### What you have to do
This exercise calls for the line with "Alle Kategorien (113, 194)", the line with "Essige (90, 259)", and all lines between them in the material below, output exactly and with no other lines.

### Data section
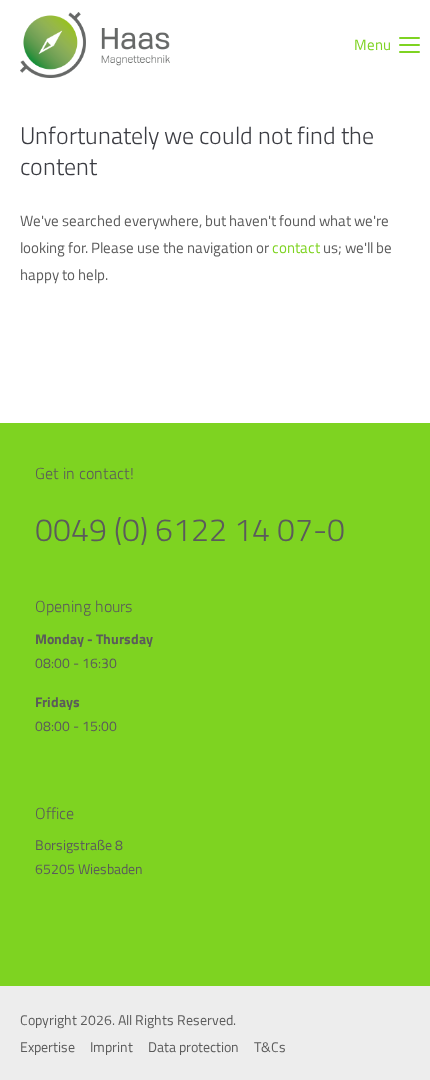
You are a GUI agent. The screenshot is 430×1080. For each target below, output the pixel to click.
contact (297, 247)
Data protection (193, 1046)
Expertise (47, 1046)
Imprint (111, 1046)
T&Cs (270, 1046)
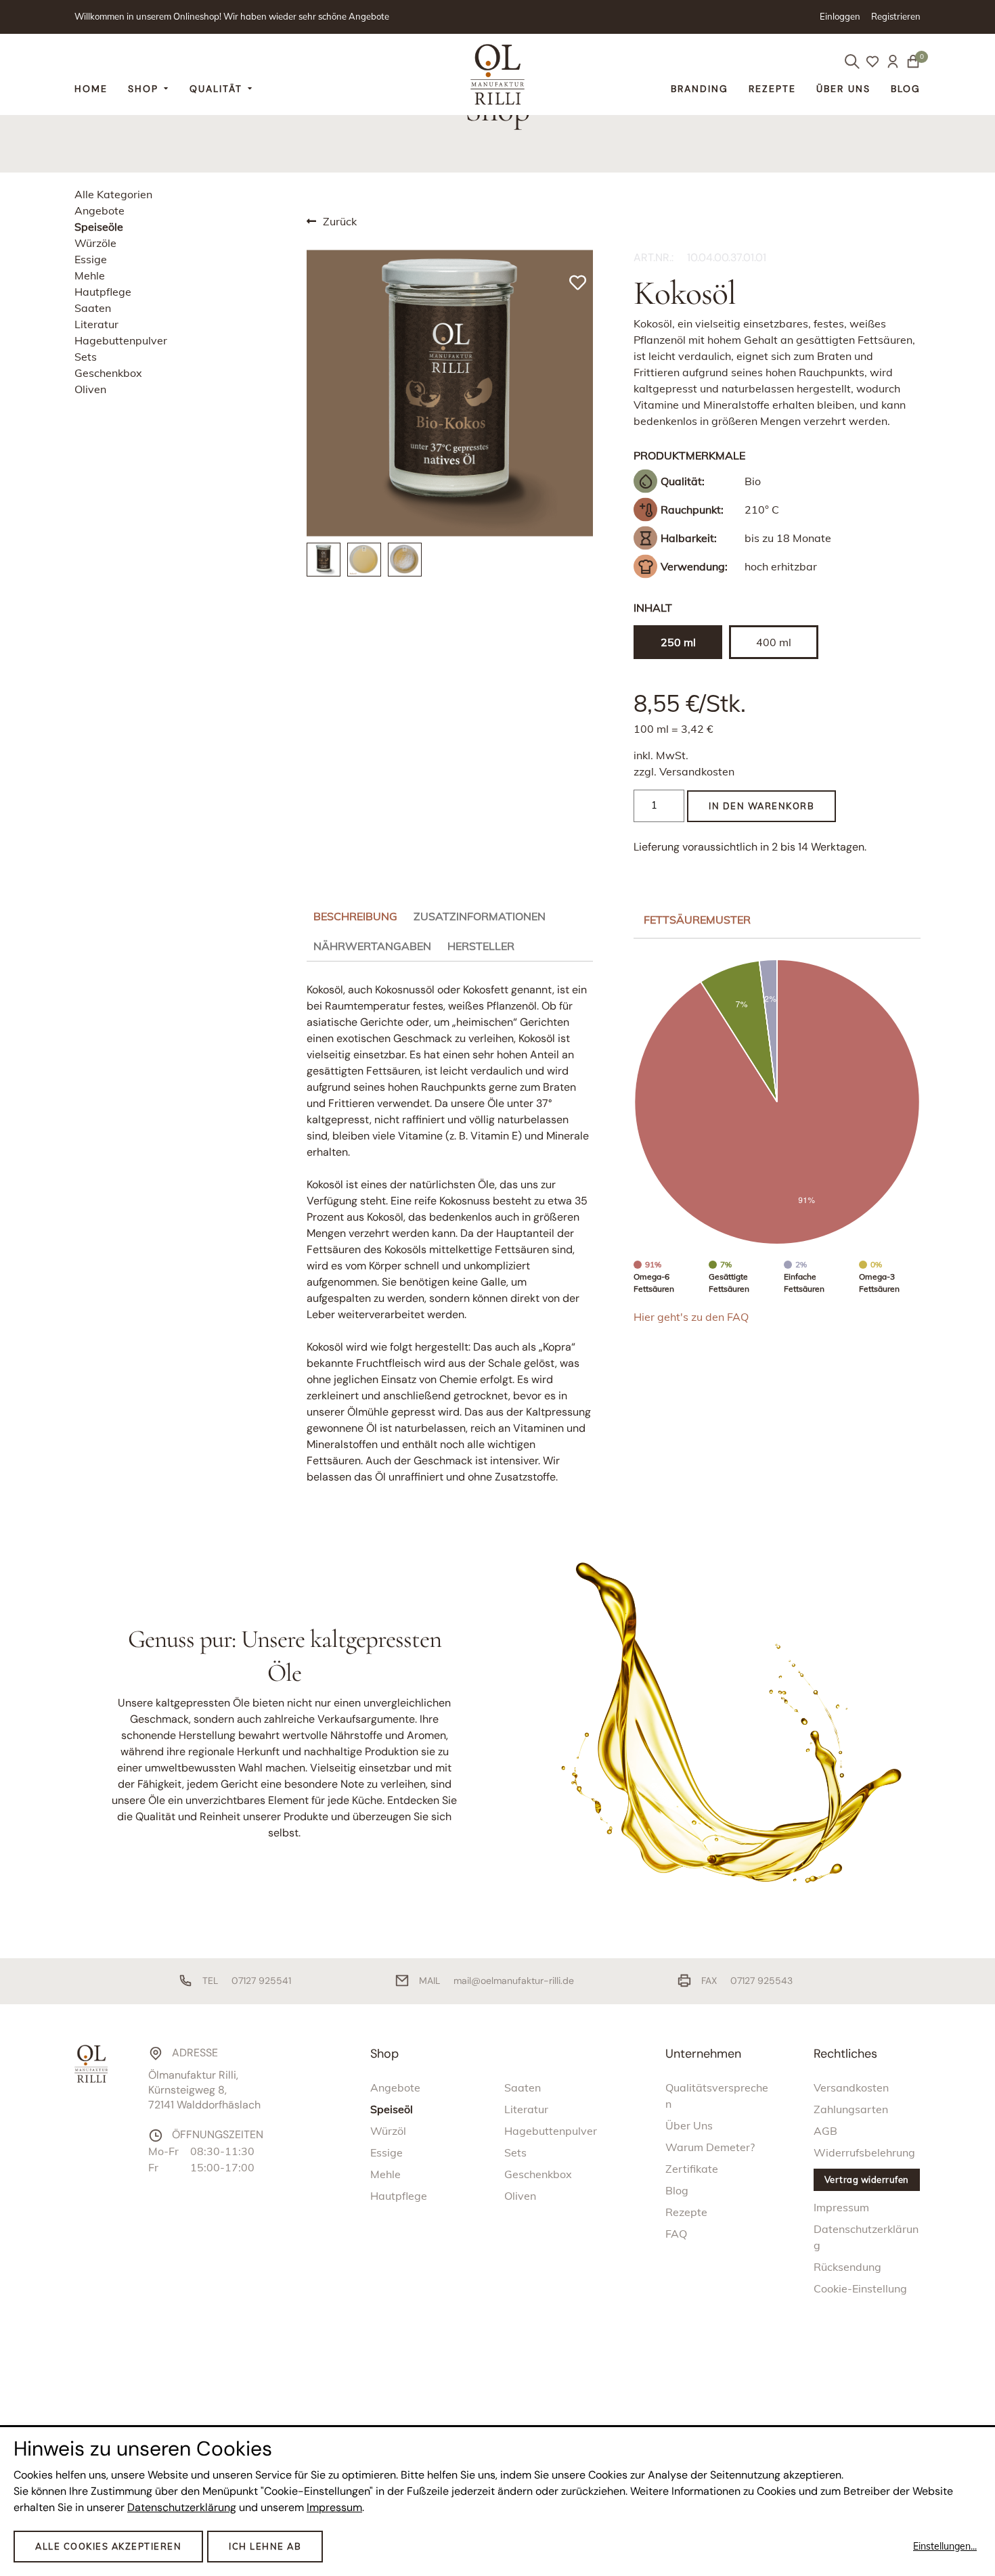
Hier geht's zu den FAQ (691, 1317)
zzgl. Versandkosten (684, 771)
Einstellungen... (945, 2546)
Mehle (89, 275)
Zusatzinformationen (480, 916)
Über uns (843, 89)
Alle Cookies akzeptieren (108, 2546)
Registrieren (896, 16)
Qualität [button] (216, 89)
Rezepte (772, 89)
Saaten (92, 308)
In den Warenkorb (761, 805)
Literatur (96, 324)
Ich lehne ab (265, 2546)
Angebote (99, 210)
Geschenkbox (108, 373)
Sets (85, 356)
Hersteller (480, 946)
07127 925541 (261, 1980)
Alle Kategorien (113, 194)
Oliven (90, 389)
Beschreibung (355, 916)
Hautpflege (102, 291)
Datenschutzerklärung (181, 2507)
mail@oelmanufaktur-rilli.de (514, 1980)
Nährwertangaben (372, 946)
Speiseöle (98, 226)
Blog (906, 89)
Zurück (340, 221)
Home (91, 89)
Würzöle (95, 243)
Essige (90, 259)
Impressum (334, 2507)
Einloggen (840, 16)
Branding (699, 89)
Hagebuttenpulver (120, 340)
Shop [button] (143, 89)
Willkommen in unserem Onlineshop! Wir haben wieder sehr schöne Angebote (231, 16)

### Task output
Alle Kategorien (113, 194)
Oliven (90, 389)
Beschreibung (355, 916)
Hautpflege (102, 291)
Datenschutzerklärung (181, 2507)
mail@oelmanufaktur-rilli.de (514, 1980)
Nährwertangaben (372, 946)
Speiseöle (98, 226)
Blog (906, 89)
Zurück (340, 221)
Home (91, 89)
Würzöle (95, 243)
Essige (90, 259)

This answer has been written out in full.